Was a downward trend documented somewhere? I mean, in comparison with the figures in 2018-2019 or another biennia prior to the ghastly 2020-2021.

Please, forgive me if you find the implicit premise in this post altogether wrong.

  • 7
    Given the notoriously long review times for (pure) math, I'm not sure the time is right yet to get hard data. Anecdotally, I knew a variety of (non-math) staff who took advantage of working from home to finish up papers, boosting their paper output in 2020-2021.
    – Jon Custer
    Oct 26, 2023 at 21:02
  • 1
    I don't know about math in particular, but the effects of the pandemic are almost certainly dwarfed by trends in publishing like the continued growth of OA publishers and their special issues, as well as academic systems that encourage quantity of over quality as a "quantitative" measure of research output.

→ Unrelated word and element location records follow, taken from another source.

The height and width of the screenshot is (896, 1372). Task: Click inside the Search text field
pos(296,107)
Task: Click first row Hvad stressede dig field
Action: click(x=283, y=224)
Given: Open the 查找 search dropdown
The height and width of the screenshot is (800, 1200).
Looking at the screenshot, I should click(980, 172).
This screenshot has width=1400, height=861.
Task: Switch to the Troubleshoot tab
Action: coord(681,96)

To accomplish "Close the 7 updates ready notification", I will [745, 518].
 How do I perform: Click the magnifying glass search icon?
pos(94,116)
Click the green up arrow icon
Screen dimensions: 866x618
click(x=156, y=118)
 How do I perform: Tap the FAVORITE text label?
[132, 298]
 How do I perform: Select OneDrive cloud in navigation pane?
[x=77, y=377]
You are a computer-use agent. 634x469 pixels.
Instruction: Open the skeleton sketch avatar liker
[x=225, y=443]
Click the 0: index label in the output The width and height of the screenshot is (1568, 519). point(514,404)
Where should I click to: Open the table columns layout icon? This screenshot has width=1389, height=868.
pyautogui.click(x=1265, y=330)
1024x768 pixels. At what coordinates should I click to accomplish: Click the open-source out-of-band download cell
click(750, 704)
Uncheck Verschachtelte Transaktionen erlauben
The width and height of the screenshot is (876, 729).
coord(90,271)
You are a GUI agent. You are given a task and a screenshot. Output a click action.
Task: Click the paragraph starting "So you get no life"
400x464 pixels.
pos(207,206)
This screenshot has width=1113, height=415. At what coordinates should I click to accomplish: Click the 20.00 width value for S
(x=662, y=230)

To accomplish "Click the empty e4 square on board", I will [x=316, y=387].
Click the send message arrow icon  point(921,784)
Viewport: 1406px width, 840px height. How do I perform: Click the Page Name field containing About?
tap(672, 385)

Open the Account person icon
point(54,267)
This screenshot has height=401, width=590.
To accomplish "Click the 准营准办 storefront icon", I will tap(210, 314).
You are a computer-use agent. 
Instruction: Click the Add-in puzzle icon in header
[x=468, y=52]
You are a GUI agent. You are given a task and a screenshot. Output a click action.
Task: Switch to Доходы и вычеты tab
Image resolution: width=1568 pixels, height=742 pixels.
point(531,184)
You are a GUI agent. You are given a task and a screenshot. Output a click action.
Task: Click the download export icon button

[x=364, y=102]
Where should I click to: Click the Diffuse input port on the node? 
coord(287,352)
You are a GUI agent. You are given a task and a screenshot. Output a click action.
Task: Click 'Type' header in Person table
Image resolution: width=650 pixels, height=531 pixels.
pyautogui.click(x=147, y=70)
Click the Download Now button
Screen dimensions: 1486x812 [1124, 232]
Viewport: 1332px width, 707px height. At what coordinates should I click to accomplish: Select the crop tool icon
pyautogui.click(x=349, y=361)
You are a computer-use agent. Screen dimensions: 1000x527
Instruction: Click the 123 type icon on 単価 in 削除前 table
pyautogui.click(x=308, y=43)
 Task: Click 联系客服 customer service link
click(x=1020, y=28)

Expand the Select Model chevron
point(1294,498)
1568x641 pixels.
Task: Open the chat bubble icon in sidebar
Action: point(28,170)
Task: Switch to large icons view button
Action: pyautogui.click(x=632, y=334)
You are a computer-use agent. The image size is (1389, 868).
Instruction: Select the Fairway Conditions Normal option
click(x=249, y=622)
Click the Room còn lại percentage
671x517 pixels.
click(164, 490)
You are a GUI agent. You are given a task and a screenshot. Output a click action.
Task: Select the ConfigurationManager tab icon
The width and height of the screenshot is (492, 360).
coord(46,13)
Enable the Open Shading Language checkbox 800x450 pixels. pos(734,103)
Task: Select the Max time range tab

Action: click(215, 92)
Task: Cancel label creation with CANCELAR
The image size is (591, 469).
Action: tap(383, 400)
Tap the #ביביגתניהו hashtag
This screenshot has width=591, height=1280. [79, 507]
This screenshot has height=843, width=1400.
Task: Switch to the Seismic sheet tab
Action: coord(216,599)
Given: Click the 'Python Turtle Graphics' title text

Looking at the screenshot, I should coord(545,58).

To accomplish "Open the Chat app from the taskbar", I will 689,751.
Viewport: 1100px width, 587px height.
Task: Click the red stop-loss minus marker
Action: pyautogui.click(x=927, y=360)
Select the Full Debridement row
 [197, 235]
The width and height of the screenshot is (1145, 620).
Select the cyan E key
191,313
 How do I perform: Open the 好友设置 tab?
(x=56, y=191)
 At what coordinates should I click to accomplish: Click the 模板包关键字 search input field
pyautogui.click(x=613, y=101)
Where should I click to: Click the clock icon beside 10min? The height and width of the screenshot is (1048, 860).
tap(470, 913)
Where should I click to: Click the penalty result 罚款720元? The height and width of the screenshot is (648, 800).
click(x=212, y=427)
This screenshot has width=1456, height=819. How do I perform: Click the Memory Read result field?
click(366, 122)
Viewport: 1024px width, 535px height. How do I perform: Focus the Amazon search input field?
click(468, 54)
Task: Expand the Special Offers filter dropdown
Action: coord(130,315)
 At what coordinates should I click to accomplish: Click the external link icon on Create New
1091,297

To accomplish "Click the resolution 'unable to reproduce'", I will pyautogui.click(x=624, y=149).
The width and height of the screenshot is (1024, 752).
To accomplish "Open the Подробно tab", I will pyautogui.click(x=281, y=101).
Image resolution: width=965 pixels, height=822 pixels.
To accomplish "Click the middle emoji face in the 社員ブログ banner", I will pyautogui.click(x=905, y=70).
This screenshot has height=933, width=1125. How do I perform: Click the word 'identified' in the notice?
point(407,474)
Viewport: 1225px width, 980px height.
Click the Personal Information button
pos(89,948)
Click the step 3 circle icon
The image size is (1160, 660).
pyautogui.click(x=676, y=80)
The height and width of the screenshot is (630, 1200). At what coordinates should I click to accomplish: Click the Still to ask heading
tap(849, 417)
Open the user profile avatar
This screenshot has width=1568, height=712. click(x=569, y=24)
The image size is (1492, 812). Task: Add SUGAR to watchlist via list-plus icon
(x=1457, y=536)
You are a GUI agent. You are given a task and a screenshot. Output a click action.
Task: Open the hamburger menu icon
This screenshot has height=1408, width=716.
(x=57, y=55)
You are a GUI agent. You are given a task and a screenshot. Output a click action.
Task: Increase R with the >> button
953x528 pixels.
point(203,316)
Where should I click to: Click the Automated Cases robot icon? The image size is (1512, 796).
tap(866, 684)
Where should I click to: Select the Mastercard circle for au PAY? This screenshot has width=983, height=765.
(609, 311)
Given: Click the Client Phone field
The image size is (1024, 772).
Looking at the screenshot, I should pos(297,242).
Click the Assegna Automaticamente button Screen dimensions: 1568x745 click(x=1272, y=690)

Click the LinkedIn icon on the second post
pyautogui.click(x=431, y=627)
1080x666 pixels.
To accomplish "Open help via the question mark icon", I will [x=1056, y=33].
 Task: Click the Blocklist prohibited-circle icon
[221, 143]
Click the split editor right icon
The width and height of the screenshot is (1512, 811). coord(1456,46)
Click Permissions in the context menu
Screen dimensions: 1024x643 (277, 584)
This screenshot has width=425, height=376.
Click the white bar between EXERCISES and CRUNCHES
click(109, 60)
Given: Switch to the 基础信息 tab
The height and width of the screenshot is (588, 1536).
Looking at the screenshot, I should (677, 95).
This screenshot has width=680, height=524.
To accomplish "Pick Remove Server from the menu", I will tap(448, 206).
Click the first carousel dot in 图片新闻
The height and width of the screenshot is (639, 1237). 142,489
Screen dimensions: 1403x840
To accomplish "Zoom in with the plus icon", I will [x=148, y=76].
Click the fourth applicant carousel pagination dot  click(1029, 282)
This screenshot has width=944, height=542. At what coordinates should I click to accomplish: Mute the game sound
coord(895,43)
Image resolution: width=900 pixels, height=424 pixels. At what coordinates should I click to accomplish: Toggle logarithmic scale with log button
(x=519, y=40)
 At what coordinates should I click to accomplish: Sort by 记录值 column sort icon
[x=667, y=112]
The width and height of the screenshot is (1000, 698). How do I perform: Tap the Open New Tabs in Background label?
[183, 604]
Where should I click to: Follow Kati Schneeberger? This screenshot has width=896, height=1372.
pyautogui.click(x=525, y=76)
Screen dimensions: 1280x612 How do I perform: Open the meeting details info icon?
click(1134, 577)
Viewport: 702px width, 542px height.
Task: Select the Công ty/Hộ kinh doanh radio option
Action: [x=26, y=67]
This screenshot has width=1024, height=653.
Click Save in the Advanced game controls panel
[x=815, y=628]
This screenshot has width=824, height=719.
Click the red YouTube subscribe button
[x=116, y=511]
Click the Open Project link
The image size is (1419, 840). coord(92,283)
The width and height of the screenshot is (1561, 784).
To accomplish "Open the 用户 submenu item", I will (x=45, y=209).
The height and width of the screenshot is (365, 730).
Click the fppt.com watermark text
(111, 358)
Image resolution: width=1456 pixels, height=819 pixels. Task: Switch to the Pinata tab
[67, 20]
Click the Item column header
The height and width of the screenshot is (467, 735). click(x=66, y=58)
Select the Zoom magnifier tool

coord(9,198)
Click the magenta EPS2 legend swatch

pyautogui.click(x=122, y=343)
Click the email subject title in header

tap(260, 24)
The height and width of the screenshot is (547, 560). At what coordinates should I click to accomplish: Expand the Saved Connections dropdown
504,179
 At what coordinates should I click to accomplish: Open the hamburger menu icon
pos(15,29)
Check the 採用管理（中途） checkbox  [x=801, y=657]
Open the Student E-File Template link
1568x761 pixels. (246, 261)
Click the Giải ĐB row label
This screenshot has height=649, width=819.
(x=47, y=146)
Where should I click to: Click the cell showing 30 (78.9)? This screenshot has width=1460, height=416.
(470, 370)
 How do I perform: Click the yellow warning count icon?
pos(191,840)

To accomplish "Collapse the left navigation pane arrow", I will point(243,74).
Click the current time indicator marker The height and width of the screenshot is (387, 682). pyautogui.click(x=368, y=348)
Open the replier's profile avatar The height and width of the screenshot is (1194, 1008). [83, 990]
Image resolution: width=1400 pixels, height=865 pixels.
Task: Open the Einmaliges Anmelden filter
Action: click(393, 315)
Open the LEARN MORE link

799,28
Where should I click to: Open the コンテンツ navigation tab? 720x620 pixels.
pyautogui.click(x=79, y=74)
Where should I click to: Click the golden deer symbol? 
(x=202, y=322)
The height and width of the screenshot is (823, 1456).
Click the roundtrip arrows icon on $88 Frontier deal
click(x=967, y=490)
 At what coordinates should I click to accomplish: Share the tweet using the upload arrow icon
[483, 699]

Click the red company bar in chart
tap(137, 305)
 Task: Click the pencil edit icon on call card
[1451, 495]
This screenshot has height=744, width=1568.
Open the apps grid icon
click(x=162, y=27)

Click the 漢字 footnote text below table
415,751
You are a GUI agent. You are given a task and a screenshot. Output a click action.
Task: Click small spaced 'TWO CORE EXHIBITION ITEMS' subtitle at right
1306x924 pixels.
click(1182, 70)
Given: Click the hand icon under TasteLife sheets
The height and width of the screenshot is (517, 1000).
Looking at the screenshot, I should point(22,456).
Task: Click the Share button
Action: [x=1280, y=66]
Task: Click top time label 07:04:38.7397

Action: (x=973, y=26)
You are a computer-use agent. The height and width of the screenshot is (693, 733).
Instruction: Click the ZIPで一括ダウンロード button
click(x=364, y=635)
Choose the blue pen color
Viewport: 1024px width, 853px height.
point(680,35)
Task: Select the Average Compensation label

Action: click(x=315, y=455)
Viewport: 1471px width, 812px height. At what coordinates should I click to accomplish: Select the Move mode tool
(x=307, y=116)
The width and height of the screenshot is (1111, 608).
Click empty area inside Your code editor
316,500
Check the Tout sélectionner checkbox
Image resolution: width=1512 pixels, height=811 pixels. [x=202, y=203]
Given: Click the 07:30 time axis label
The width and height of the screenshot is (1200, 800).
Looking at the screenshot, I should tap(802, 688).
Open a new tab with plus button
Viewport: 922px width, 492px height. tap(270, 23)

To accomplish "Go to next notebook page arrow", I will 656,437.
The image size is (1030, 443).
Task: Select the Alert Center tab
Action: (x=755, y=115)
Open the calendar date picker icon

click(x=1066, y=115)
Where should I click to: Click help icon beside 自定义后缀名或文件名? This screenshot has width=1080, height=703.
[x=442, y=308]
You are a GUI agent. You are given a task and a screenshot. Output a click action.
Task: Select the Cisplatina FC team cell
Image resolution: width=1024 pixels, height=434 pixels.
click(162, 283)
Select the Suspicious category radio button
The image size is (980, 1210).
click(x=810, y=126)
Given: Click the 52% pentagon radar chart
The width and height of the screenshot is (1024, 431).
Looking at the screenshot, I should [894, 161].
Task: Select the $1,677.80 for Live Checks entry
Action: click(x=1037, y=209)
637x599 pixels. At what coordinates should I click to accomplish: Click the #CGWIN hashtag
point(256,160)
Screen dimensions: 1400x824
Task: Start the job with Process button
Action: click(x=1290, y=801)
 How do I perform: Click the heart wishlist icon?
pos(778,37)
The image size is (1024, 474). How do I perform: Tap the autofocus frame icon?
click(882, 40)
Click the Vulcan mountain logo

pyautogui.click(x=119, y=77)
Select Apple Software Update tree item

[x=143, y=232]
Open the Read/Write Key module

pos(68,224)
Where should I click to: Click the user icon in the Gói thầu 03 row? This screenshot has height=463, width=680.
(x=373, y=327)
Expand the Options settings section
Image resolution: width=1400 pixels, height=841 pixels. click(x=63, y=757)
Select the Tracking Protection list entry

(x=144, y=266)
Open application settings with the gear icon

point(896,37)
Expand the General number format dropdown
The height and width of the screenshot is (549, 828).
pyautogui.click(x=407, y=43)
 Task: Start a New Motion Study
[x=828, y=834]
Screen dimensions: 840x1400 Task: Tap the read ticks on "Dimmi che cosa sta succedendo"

Possibly submissions to certain journals would be more informative than numbers of papers published, but those data wouldn't be as accessible.
    – Bryan Krause
    Oct 26, 2023 at 22:23
  • 2
    At least over the short term, and counting only reputable journals, the number of pages published is basically constant, because editors tend to accept enough papers to fulfill their quota of pages and no more. So, if more research gets done, that doesn't result in more published papers, but rather in more research that ends up unpublished. Oct 26, 2023 at 23:42
  • 4
    academia.stackexchange.com/questions/145583/… Related, although the only answer there gives arXiv statistics as a whole.
    – Allure
    Oct 27, 2023 at 1:01
  • 3
    Arxiv has some statistics: info.arxiv.org/about/reports/submission_category_by_year.html There is no way to deeplink this, but if you select only math and extend the timeline, it looks to me that there is stagnation after around 2020, compared to growth before that. But the data is very noisy.